What to do:
Every single entry must be reproduced precisely.

Supplied records:
· · · · · · ·
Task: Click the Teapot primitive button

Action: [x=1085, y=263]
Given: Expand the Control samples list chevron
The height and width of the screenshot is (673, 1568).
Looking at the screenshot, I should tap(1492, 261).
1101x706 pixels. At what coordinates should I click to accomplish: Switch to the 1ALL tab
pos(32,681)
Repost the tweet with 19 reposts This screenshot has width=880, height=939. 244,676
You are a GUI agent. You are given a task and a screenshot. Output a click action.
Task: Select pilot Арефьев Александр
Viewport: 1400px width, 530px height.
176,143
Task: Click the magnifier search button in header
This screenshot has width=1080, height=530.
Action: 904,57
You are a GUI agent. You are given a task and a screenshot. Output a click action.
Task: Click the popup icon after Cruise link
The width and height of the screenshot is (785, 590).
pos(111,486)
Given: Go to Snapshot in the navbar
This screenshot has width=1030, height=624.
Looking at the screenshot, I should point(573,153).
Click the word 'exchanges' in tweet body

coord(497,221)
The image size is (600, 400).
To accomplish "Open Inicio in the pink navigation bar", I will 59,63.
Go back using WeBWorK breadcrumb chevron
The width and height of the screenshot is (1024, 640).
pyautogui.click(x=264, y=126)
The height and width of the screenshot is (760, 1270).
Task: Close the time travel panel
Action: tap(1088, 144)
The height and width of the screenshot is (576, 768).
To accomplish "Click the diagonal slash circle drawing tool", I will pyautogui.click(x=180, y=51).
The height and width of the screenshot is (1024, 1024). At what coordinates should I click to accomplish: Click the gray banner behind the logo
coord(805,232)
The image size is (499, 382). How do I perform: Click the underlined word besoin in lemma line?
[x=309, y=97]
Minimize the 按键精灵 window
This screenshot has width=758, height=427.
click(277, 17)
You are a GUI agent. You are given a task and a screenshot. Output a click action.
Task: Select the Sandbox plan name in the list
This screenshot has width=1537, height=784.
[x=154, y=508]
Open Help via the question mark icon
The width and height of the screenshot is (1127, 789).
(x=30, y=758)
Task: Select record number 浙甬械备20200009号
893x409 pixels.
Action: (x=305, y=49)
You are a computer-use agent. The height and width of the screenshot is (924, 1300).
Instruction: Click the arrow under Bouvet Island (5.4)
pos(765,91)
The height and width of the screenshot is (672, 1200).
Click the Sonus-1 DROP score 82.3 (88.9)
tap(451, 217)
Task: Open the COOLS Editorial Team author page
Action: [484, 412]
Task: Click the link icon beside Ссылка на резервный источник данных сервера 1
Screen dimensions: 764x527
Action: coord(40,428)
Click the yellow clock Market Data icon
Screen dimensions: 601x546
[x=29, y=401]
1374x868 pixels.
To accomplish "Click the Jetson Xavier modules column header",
· · · · · · ·
Task answer:
Task: Click the Teapot primitive button

Action: [x=1085, y=263]
Given: Expand the Control samples list chevron
The height and width of the screenshot is (673, 1568).
Looking at the screenshot, I should tap(1492, 261).
1101x706 pixels. At what coordinates should I click to accomplish: Switch to the 1ALL tab
pos(32,681)
Repost the tweet with 19 reposts This screenshot has width=880, height=939. 244,676
You are a GUI agent. You are given a task and a screenshot. Output a click action.
Task: Select pilot Арефьев Александр
Viewport: 1400px width, 530px height.
176,143
Task: Click the magnifier search button in header
This screenshot has width=1080, height=530.
Action: 904,57
You are a GUI agent. You are given a task and a screenshot. Output a click action.
Task: Click the popup icon after Cruise link
The width and height of the screenshot is (785, 590).
pos(111,486)
Given: Go to Snapshot in the navbar
This screenshot has width=1030, height=624.
Looking at the screenshot, I should point(573,153).
Click the word 'exchanges' in tweet body

coord(497,221)
The image size is (600, 400).
To accomplish "Open Inicio in the pink navigation bar", I will 59,63.
Go back using WeBWorK breadcrumb chevron
The width and height of the screenshot is (1024, 640).
pyautogui.click(x=264, y=126)
The height and width of the screenshot is (760, 1270).
Task: Close the time travel panel
Action: tap(1088, 144)
The height and width of the screenshot is (576, 768).
To accomplish "Click the diagonal slash circle drawing tool", I will pyautogui.click(x=180, y=51).
The height and width of the screenshot is (1024, 1024). At what coordinates should I click to accomplish: Click the gray banner behind the logo
coord(805,232)
The image size is (499, 382). How do I perform: Click the underlined word besoin in lemma line?
[x=309, y=97]
Minimize the 按键精灵 window
This screenshot has width=758, height=427.
click(277, 17)
You are a GUI agent. You are given a task and a screenshot. Output a click action.
Task: Select the Sandbox plan name in the list
This screenshot has width=1537, height=784.
[x=154, y=508]
Open Help via the question mark icon
The width and height of the screenshot is (1127, 789).
(x=30, y=758)
Task: Select record number 浙甬械备20200009号
893x409 pixels.
Action: (x=305, y=49)
You are a computer-use agent. The height and width of the screenshot is (924, 1300).
Instruction: Click the arrow under Bouvet Island (5.4)
pos(765,91)
The height and width of the screenshot is (672, 1200).
Click the Sonus-1 DROP score 82.3 (88.9)
tap(451, 217)
Task: Open the COOLS Editorial Team author page
Action: [484, 412]
Task: Click the link icon beside Ссылка на резервный источник данных сервера 1
Screen dimensions: 764x527
Action: coord(40,428)
Click the yellow clock Market Data icon
Screen dimensions: 601x546
[x=29, y=401]
1374x868 pixels.
To accomplish "Click the Jetson Xavier modules column header",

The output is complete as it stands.